● **Extracted entries**:
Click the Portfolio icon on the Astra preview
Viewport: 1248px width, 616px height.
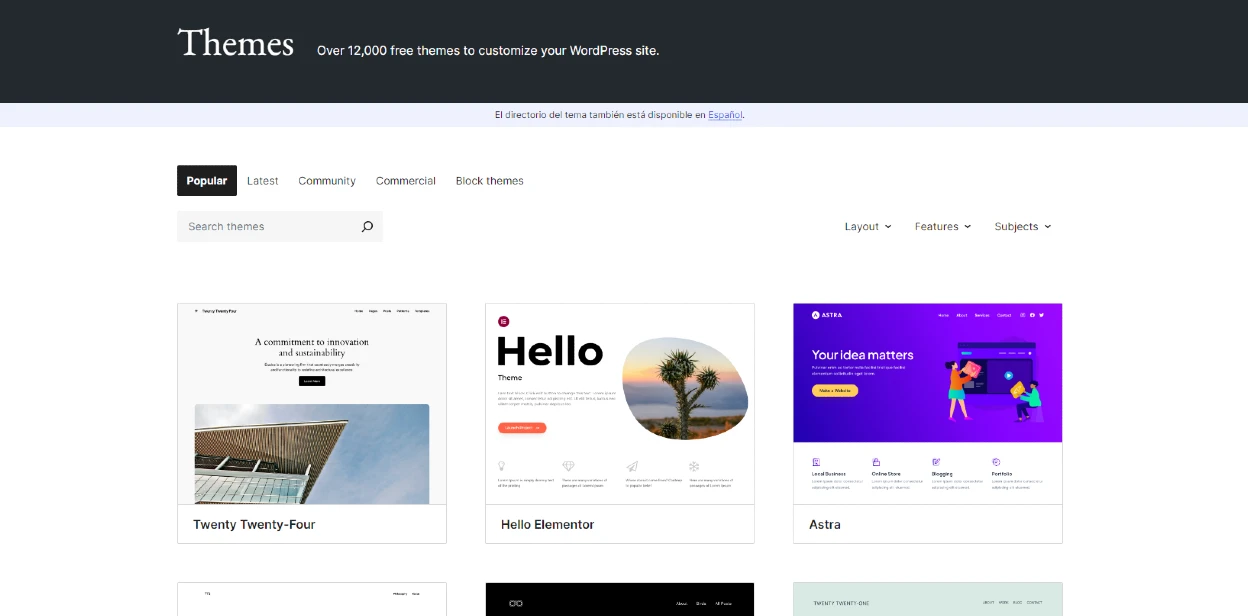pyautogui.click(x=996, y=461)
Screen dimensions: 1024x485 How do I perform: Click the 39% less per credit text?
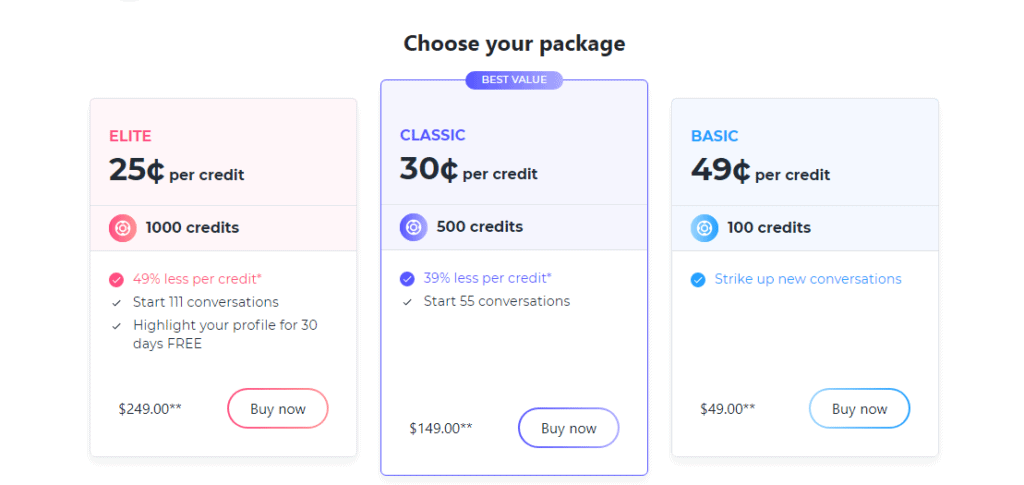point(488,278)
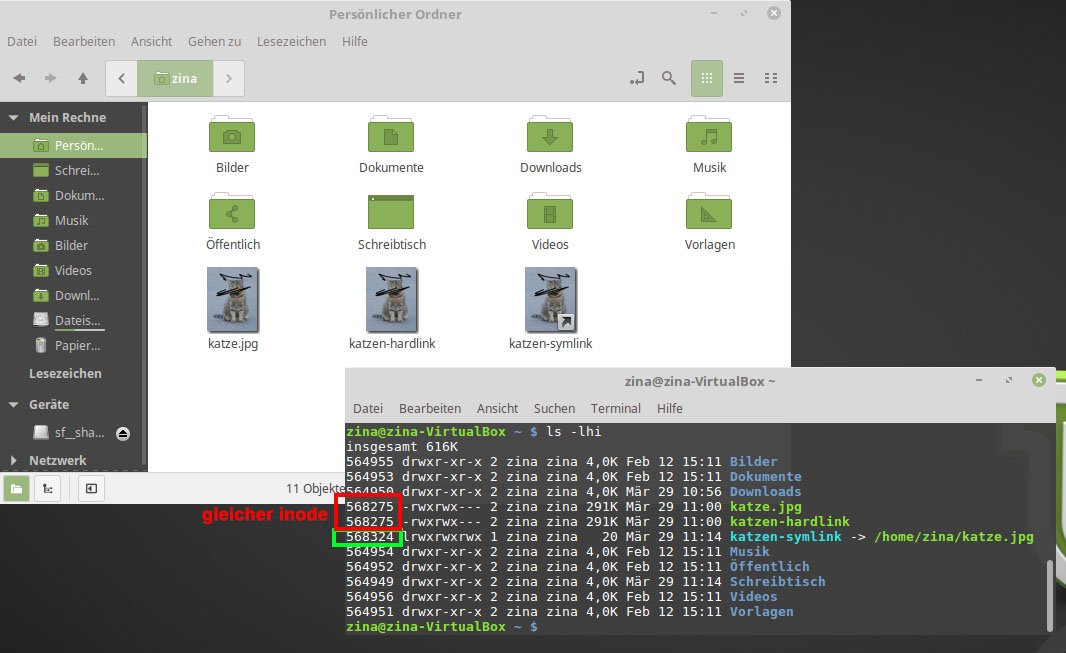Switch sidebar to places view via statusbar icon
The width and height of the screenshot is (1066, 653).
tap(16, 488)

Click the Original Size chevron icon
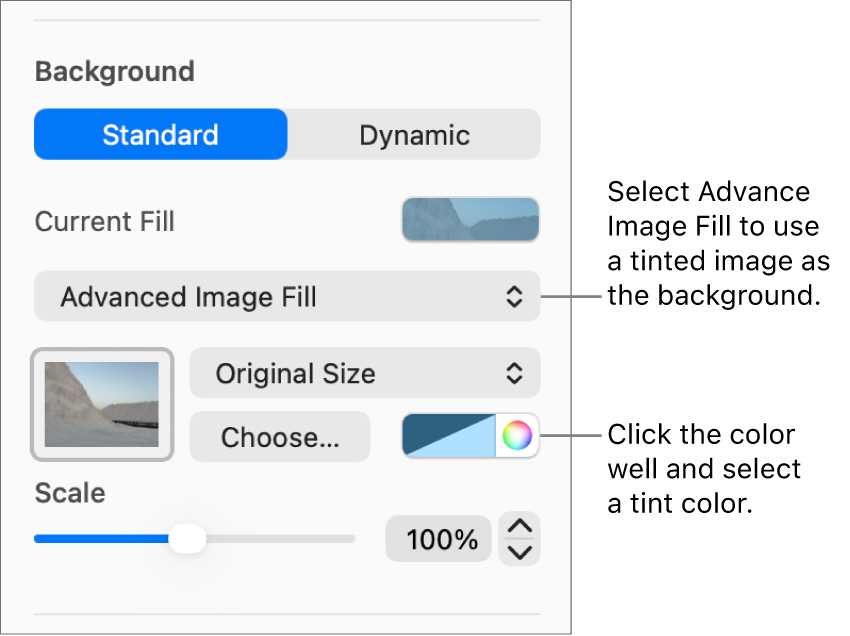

● **Problem details**: Wording must stay exact. Give again the lines from the line with "Viewport: 1248px width, 616px height." through the last line of the listing, both ends included, without pictures.

● **Reply to the task**:
Viewport: 1248px width, 616px height.
pyautogui.click(x=996, y=461)
Screen dimensions: 1024x485 How do I perform: Click the 39% less per credit text?
point(488,278)
Switch sidebar to places view via statusbar icon
The width and height of the screenshot is (1066, 653).
tap(16, 488)

Click the Original Size chevron icon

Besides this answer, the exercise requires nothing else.